> _Source material_:
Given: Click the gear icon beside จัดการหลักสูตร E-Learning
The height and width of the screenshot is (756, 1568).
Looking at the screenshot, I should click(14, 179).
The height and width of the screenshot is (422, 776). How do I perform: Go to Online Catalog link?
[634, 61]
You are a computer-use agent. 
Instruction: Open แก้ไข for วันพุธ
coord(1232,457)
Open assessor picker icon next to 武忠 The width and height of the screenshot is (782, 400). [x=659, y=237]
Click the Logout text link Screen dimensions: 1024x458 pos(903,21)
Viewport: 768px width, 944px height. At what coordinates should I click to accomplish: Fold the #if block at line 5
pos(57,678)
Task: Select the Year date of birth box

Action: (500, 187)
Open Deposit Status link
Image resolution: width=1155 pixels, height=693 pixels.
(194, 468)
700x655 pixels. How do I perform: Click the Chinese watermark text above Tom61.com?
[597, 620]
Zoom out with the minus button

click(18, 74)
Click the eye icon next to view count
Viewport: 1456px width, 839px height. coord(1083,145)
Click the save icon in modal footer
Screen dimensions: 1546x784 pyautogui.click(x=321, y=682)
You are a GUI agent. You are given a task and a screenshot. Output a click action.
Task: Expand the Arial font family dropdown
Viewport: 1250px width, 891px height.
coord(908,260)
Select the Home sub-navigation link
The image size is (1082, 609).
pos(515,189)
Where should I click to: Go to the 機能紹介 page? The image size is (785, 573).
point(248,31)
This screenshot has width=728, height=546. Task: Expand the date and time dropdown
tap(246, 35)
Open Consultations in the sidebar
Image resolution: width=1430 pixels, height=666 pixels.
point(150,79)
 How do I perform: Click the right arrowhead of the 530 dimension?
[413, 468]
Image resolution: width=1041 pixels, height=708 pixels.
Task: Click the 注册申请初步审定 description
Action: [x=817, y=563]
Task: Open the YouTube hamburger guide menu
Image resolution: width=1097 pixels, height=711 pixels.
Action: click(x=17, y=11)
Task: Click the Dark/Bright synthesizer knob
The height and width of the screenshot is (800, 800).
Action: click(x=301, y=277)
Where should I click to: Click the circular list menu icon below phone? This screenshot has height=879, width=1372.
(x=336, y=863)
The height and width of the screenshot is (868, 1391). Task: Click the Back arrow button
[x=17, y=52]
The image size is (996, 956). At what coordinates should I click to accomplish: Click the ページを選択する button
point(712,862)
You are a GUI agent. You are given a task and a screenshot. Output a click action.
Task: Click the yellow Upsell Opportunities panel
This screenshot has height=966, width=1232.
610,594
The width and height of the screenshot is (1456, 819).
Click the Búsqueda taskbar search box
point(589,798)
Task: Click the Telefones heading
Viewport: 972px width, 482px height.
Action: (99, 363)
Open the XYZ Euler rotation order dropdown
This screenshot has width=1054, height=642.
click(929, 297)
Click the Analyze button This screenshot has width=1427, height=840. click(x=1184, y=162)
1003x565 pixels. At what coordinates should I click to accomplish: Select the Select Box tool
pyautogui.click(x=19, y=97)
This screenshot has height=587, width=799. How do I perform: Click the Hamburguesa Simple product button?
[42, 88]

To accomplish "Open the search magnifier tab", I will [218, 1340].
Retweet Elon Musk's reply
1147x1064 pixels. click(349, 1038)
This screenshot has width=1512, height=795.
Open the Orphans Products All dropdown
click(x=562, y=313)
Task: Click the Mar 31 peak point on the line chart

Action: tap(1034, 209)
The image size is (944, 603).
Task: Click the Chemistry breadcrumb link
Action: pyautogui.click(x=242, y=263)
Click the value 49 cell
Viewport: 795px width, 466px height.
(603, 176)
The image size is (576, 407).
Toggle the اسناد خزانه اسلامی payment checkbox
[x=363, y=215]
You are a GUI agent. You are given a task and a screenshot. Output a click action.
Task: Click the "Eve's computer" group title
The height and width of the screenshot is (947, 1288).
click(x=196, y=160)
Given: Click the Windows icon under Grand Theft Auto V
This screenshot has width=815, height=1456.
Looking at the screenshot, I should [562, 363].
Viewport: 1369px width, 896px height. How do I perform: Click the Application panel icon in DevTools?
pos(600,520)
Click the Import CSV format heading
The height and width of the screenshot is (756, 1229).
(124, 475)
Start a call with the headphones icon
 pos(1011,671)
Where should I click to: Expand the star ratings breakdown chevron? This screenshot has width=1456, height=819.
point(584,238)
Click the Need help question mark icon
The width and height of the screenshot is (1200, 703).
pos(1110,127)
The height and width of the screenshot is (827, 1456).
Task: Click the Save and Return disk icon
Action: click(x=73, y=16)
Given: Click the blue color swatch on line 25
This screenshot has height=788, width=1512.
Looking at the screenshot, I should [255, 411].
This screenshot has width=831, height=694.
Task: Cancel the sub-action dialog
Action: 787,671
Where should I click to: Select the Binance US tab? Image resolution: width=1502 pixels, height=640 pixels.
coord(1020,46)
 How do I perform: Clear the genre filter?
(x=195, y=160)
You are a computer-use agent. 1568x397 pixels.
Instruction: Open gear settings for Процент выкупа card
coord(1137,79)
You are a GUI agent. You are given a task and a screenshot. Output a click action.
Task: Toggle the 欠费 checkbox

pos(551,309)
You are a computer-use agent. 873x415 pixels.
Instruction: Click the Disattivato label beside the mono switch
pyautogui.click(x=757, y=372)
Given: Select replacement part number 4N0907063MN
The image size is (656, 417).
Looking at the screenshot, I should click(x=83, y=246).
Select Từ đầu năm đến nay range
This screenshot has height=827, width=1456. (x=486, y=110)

> _Work instructions_: Only the lines from the one containing "Instruction: Open gear" through the end of the material should be reproduced, exactly, with both ends included.

> _Task output_:
Instruction: Open gear settings for Процент выкупа card
coord(1137,79)
You are a GUI agent. You are given a task and a screenshot. Output a click action.
Task: Toggle the 欠费 checkbox

pos(551,309)
You are a computer-use agent. 873x415 pixels.
Instruction: Click the Disattivato label beside the mono switch
pyautogui.click(x=757, y=372)
Given: Select replacement part number 4N0907063MN
The image size is (656, 417).
Looking at the screenshot, I should click(x=83, y=246).
Select Từ đầu năm đến nay range
This screenshot has height=827, width=1456. (x=486, y=110)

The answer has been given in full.